### [Work to be completed]
Please rewrite the data below as a numbered list, leaving out any blank lines.

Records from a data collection
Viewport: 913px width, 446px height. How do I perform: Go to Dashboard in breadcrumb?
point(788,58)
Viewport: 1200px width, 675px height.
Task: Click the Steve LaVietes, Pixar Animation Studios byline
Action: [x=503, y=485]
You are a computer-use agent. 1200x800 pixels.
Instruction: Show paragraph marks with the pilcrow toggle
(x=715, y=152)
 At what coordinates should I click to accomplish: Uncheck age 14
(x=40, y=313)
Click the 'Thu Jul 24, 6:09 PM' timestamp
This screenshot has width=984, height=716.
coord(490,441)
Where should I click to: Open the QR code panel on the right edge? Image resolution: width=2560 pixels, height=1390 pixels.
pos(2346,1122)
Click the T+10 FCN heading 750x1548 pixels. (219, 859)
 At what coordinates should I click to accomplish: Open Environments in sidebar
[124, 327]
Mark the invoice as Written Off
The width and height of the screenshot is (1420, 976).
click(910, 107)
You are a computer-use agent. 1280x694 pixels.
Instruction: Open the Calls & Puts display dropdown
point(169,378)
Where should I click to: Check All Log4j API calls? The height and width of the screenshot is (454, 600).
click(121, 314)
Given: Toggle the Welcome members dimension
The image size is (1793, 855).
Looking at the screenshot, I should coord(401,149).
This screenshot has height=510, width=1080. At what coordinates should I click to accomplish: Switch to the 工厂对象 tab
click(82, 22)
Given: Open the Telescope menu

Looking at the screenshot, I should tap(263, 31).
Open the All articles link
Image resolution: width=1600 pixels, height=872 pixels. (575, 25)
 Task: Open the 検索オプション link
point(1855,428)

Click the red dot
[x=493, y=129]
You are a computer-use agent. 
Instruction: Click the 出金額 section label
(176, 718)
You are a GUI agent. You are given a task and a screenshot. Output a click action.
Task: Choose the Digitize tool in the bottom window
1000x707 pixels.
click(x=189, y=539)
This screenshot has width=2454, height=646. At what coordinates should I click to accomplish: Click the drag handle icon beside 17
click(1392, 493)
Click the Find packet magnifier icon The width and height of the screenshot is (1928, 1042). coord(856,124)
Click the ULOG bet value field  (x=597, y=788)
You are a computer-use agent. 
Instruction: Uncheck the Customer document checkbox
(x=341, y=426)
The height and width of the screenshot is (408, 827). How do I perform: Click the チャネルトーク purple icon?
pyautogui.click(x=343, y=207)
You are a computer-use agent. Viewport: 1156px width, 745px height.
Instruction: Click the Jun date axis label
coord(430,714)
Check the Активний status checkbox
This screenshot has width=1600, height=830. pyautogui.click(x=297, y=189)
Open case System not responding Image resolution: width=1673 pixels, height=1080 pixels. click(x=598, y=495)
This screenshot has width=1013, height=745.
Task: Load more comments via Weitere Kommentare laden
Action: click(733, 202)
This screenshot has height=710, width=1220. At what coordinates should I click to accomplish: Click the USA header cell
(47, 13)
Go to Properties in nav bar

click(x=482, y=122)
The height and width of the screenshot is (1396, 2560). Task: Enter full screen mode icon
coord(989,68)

### [Task answer]
1. Viewport: 913px width, 446px height. How do I perform: Go to Dashboard in breadcrumb?
2. point(788,58)
3. Viewport: 1200px width, 675px height.
4. Task: Click the Steve LaVietes, Pixar Animation Studios byline
5. Action: [x=503, y=485]
6. You are a computer-use agent. 1200x800 pixels.
7. Instruction: Show paragraph marks with the pilcrow toggle
8. (x=715, y=152)
9.  At what coordinates should I click to accomplish: Uncheck age 14
10. (x=40, y=313)
11. Click the 'Thu Jul 24, 6:09 PM' timestamp
12. This screenshot has width=984, height=716.
13. coord(490,441)
14. Where should I click to: Open the QR code panel on the right edge? Image resolution: width=2560 pixels, height=1390 pixels.
15. pos(2346,1122)
16. Click the T+10 FCN heading 750x1548 pixels. (219, 859)
17.  At what coordinates should I click to accomplish: Open Environments in sidebar
18. [124, 327]
19. Mark the invoice as Written Off
20. The width and height of the screenshot is (1420, 976).
21. click(910, 107)
22. You are a computer-use agent. 1280x694 pixels.
23. Instruction: Open the Calls & Puts display dropdown
24. point(169,378)
25. Where should I click to: Check All Log4j API calls? The height and width of the screenshot is (454, 600).
26. click(121, 314)
27. Given: Toggle the Welcome members dimension
28. The image size is (1793, 855).
29. Looking at the screenshot, I should coord(401,149).
30. This screenshot has height=510, width=1080. At what coordinates should I click to accomplish: Switch to the 工厂对象 tab
31. click(82, 22)
32. Given: Open the Telescope menu
33. Looking at the screenshot, I should tap(263, 31).
34. Open the All articles link
35. Image resolution: width=1600 pixels, height=872 pixels. (575, 25)
36.  Task: Open the 検索オプション link
37. point(1855,428)
38. Click the red dot
39. [x=493, y=129]
40. You are a computer-use agent. 
41. Instruction: Click the 出金額 section label
42. (176, 718)
43. You are a GUI agent. You are given a task and a screenshot. Output a click action.
44. Task: Choose the Digitize tool in the bottom window
45. 1000x707 pixels.
46. click(x=189, y=539)
47. This screenshot has width=2454, height=646. At what coordinates should I click to accomplish: Click the drag handle icon beside 17
48. click(1392, 493)
49. Click the Find packet magnifier icon The width and height of the screenshot is (1928, 1042). coord(856,124)
50. Click the ULOG bet value field  (x=597, y=788)
51. You are a computer-use agent. 
52. Instruction: Uncheck the Customer document checkbox
53. (x=341, y=426)
54. The height and width of the screenshot is (408, 827). How do I perform: Click the チャネルトーク purple icon?
55. pyautogui.click(x=343, y=207)
56. You are a computer-use agent. Viewport: 1156px width, 745px height.
57. Instruction: Click the Jun date axis label
58. coord(430,714)
59. Check the Активний status checkbox
60. This screenshot has width=1600, height=830. pyautogui.click(x=297, y=189)
61. Open case System not responding Image resolution: width=1673 pixels, height=1080 pixels. click(x=598, y=495)
62. This screenshot has width=1013, height=745.
63. Task: Load more comments via Weitere Kommentare laden
64. Action: click(733, 202)
65. This screenshot has height=710, width=1220. At what coordinates should I click to accomplish: Click the USA header cell
66. (47, 13)
67. Go to Properties in nav bar
68. click(x=482, y=122)
69. The height and width of the screenshot is (1396, 2560). Task: Enter full screen mode icon
70. coord(989,68)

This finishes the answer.